OBJECTIVE — Return every line in the rows below that contains the word "perform". Letter case matters.

LISTING —
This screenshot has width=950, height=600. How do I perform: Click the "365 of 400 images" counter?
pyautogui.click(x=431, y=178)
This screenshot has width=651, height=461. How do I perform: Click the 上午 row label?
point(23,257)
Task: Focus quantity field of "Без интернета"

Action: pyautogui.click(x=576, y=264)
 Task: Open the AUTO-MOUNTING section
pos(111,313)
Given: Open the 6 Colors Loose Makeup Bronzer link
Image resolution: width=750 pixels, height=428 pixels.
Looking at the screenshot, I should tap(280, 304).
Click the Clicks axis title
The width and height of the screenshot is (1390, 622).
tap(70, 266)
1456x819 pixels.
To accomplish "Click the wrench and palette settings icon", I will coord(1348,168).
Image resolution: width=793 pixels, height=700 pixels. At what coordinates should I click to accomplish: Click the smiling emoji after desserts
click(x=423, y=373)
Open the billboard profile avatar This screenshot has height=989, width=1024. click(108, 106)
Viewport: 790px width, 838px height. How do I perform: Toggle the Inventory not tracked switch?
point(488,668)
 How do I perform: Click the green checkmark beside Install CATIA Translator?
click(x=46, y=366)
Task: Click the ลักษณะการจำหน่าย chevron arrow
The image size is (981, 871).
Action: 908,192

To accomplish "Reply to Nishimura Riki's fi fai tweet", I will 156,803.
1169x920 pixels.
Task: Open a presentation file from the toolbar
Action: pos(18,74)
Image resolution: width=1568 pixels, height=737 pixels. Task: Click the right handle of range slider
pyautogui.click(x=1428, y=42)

EXERCISE ANSWER —
This screenshot has width=950, height=600. How do I perform: Click the "365 of 400 images" counter?
This screenshot has width=651, height=461. How do I perform: Click the 上午 row label?
Viewport: 790px width, 838px height. How do I perform: Toggle the Inventory not tracked switch?
 How do I perform: Click the green checkmark beside Install CATIA Translator?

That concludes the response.